Скрип. Треск. Скрип. Треск.
Ритм моего утра задавали не будильник и не пение птиц за окном, а вечный дуэт старого велосипеда «Урал» и гравия на дороге. Каждое утро, ровно в семь тридцать, я выкатывала его из сарая во дворе почты, вздыхала и садилась в седло. Сумка, тяжелая и неудобная, набитая сегодняшней почтой для Маршрута №7, давила на плечо знакомой ноющей тяжестью.
«Дубки». Даже название звучало как сонная песня. Поселок, застывший где-то между прошлым и… другим прошлым. Небольшой, уютный, невероятно скучный. Мои владения простирались от здания администрации с вечно недовольным завхозом на крыльце до последнего покосившегося домика у старой дубравы, давшей поселку имя. Знакомый до боли путь. До каждой трещинки на асфальте, до каждого корня, вылезшего из-под земли у забора тети Гали.
Скрип. Треск. Я нажала на педаль сильнее, въезжая на пологий подъем к первому дому. Воздух был густой, теплый, пропитанный запахами лета: сладковатой пылью с дороги, резким ароматом только что скошенной за забором травы (дед Семен опередил меня сегодня) и чуть уловимым дымком от чьей-то утренней печки. Знакомый коктейль. Знакомый, как скрип седла подо мной.

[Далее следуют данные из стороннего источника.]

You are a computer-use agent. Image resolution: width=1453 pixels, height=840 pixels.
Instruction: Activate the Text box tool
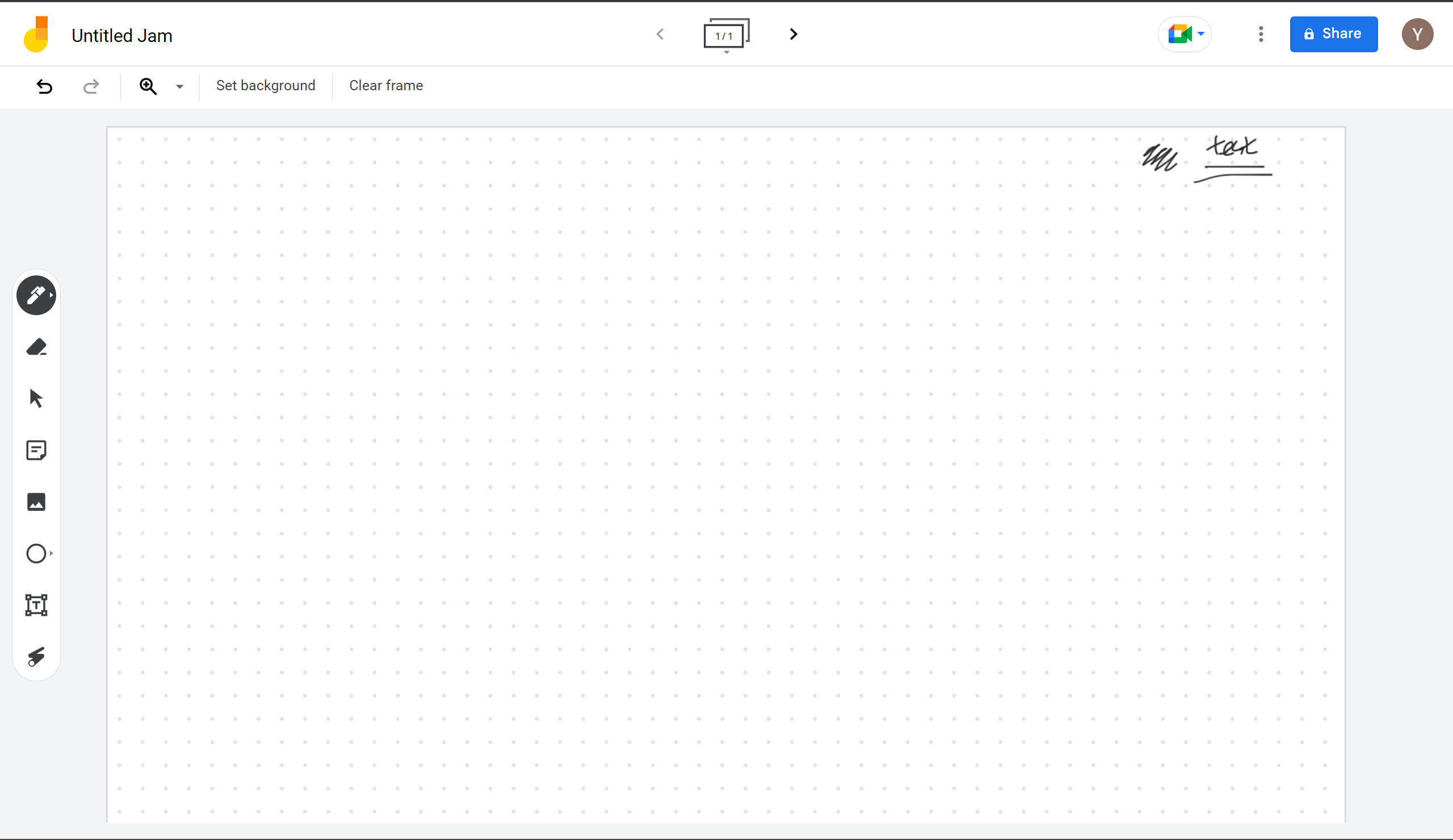[x=36, y=606]
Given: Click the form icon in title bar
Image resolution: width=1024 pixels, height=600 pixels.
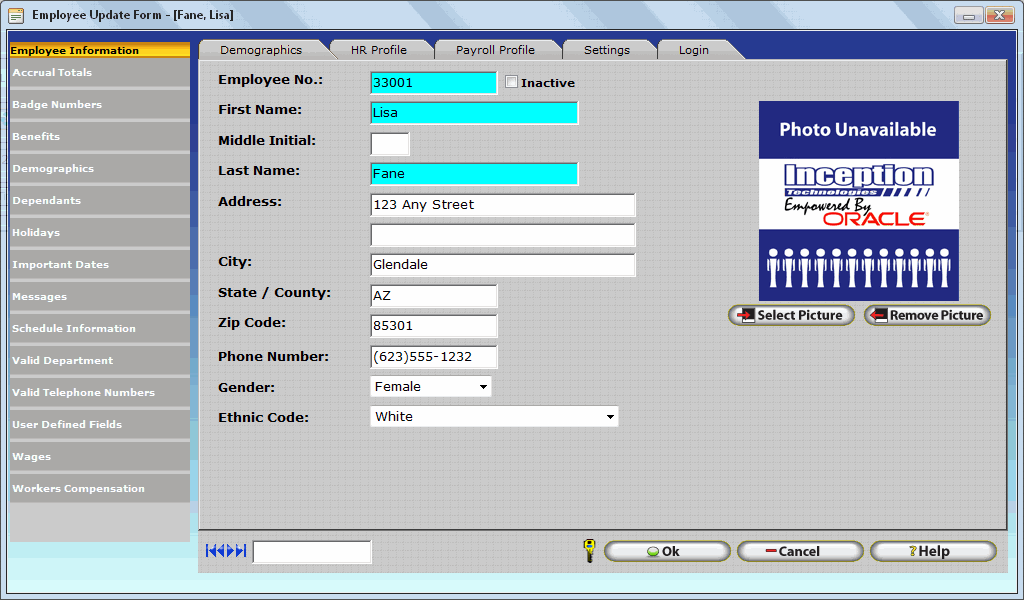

Пункт первый: Дом №5 по улице Мира. Старый кирпичный дом с резными наличниками. Почтовый ящик – синяя жестяная коробка у калитки. Я автоматически сняла ногу с педали, позволив велосипеду катиться по инерции, одной рукой придерживая руль, другой уже доставая из сумки пачку газет и пару конвертов. Бросок. Точное попадание. Никогда не промахиваюсь. Даже не смотрю. Я знаю расстояние, угол, вес посылаемого. Пространство вокруг меня – это живая, дышащая карта, прочерченная в моей голове тысячами поездок. Я помню не только каждый дом, но и каждую выбоину на тротуаре, каждый поворот тропинки через пустырь, каждый куст сирени у почты, мимо которого проезжаю дважды в день. Помню «срезы» – самые короткие пути: вот здесь, между домом №12 и сараем дяди Васи, можно проскочить, срезав добрых пять минут; а вот этот двор проходной, хозяйка не ругается, если аккуратно пройти; а вот тут забор с дырой, но только если не было дождя, иначе увязнешь в грязи. Это знание – мой единственный сверхъестественный талант. В «Дубках» он помогал лишь не опоздать к обеду и не застрять в грязи после дождя.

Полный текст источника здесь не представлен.